• Goal 1: Translate the sentence "Somebody embroidered the doily." from the filling station page into Spanish.
• Goal 2: Retype the filling station page word for word, starting with "--this little filling" and going on through "quite thoroughly dirty.".
• Goal 3: Write what comes next in the filling station page, picking up after its final line.

• Selected text:
Wednesday, November 27, 2013

Filling Station by Elisabeth Bishop


“When we step into the family, by the act of being born, we do step into a world which is incalculable, into a world which has its own strange laws, into a world which could do without us, into a world we have not made. In other words, when we step into the family we step into a fairy-tale.” 
–Gilbert Keith Chesterton: Heretics, CW, I, p.143

Motorbike mechanic by ~redmaz on deviantART

Filling Station by Elizabeth Bishop 
Oh, but it is dirty!
--this little filling station,
oil-soaked, oil-permeated
to a disturbing, over-all
black translucency.
Be careful with that match! 
Father wears a dirty,
oil-soaked monkey suit
that cuts him under the arms,
and several quick and saucy
and greasy sons assist him
(it's a family filling station),
all quite thoroughly dirty. 
Do they live in the station?
It has a cement porch
behind the pumps, and on it
a set of crushed and grease-
impregnated wickerwork;
on the wicker sofa
a dirty dog, quite comfy. 
Some comic books provide
the only note of color--
of certain color. They lie
upon a big dim doily
draping a taboret
(part of the set), beside
a big hirsute begonia. 
Why the extraneous plant?
Why the taboret?
Why, oh why, the doily?
(Embroidered in daisy stitch
with marguerites, I think,
and heavy with gray crochet.) 
Somebody embroidered the doily.

• Material provided:
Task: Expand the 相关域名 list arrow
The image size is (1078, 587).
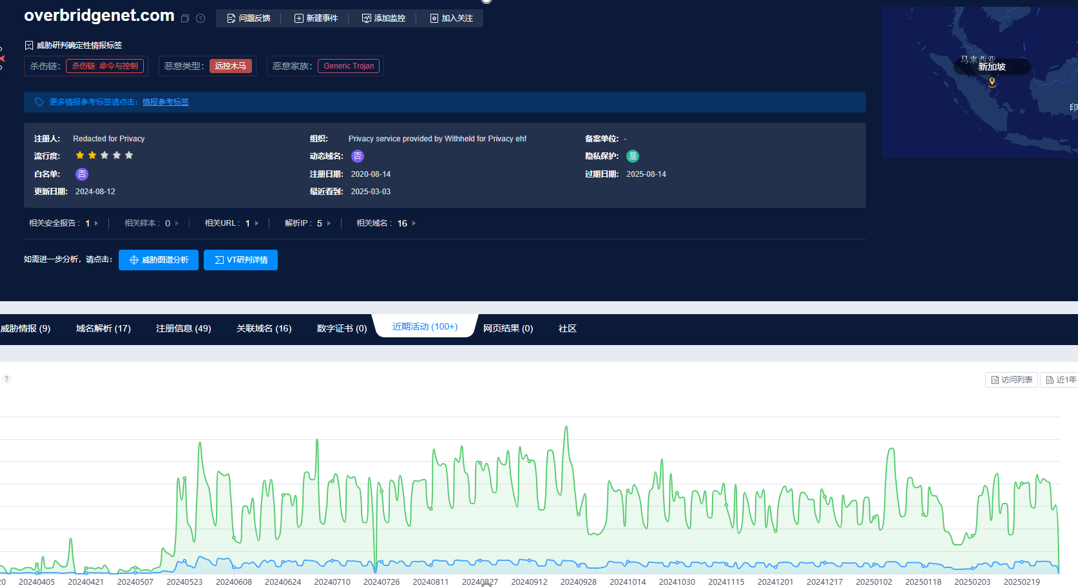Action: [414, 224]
==
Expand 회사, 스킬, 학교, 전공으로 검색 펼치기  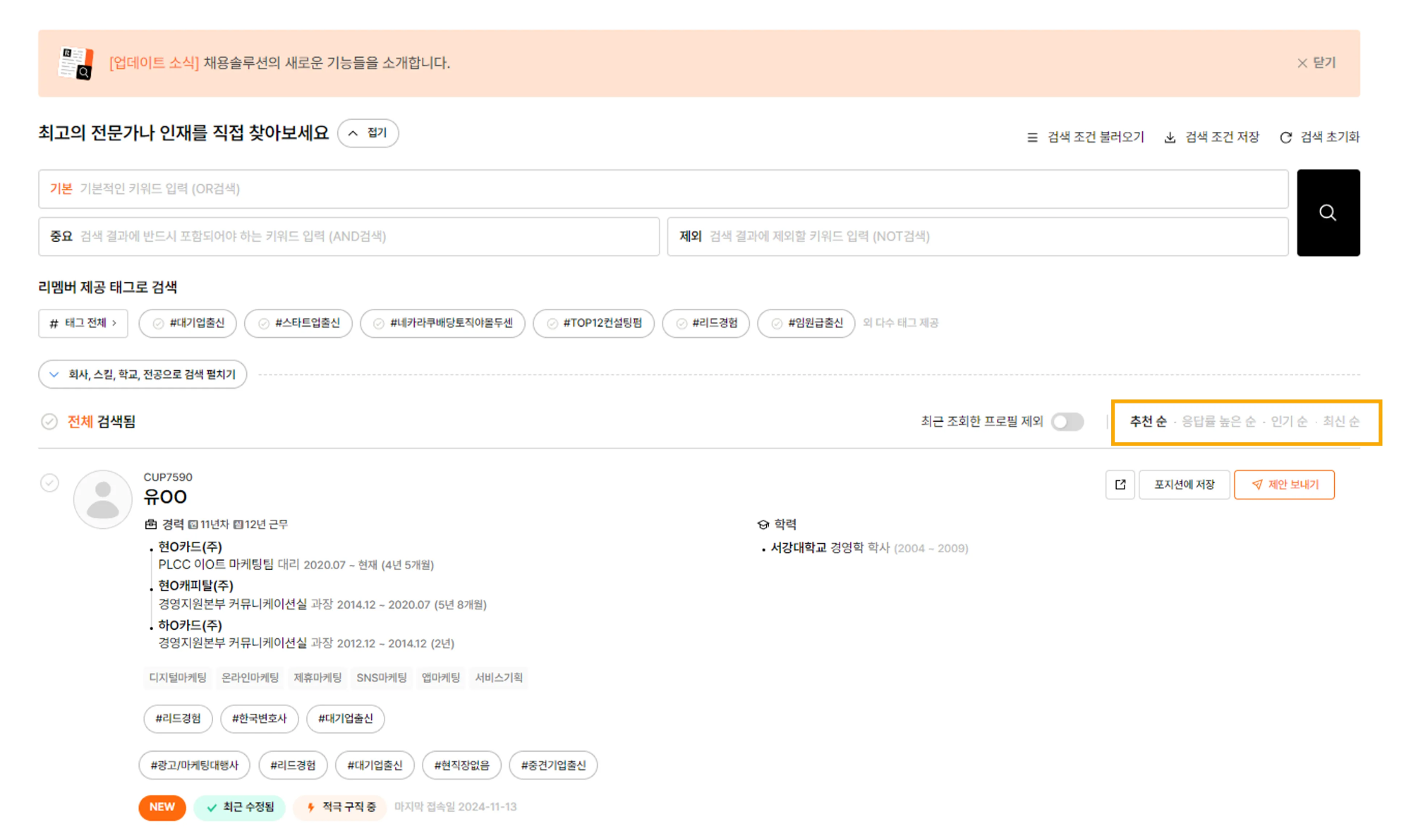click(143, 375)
==
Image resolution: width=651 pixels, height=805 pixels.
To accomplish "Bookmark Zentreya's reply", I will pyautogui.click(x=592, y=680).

• Final answer 1: Alguien bordó el tapete.

• Final answer 2:
--this little filling station,
oil-soaked, oil-permeated
to a disturbing, over-all
black translucency.
Be careful with that match! 
Father wears a dirty,
oil-soaked monkey suit
that cuts him under the arms,
and several quick and saucy
and greasy sons assist him
(it's a family filling station),
all quite thoroughly dirty.

• Final answer 3:
Somebody waters the plant,
or oils it, maybe. Somebody
arranges the rows of cans
so that they softly say:
ESSO--SO--SO--SO
to high-strung automobiles.
Somebody loves us all. 
poem taken from: http://100.best-poems.net/filling-station.html

Elisabeth Bishop was an American poet and short story writer. One of her many literary achievements was the Pullitzer prize. 

Alfred Corn, writing in the 1977 Georgia Review, describes her work Geography III in a way that could apply to all Bishop's work. He praises
a perfected transparence of expression, warmth of tone, and a singular blend of sadness and good humor, of pain and acceptance--a radiant patience few people ever achieve and few writers ever successfully render. The poems are works of philosophic beauty and calm, illuminated by that "laughter in the soul" that belongs to the best part of the comic genius.
A little personal note:

I was thinking hard before deciding to post this poem. You know, the author was a lesbian, how does that work towards promoting family? However, she managed to capture a very life-like vision of the family in this poem. Even though the mother is not there in the filthy filling station, she is there in the life of the boys and the father.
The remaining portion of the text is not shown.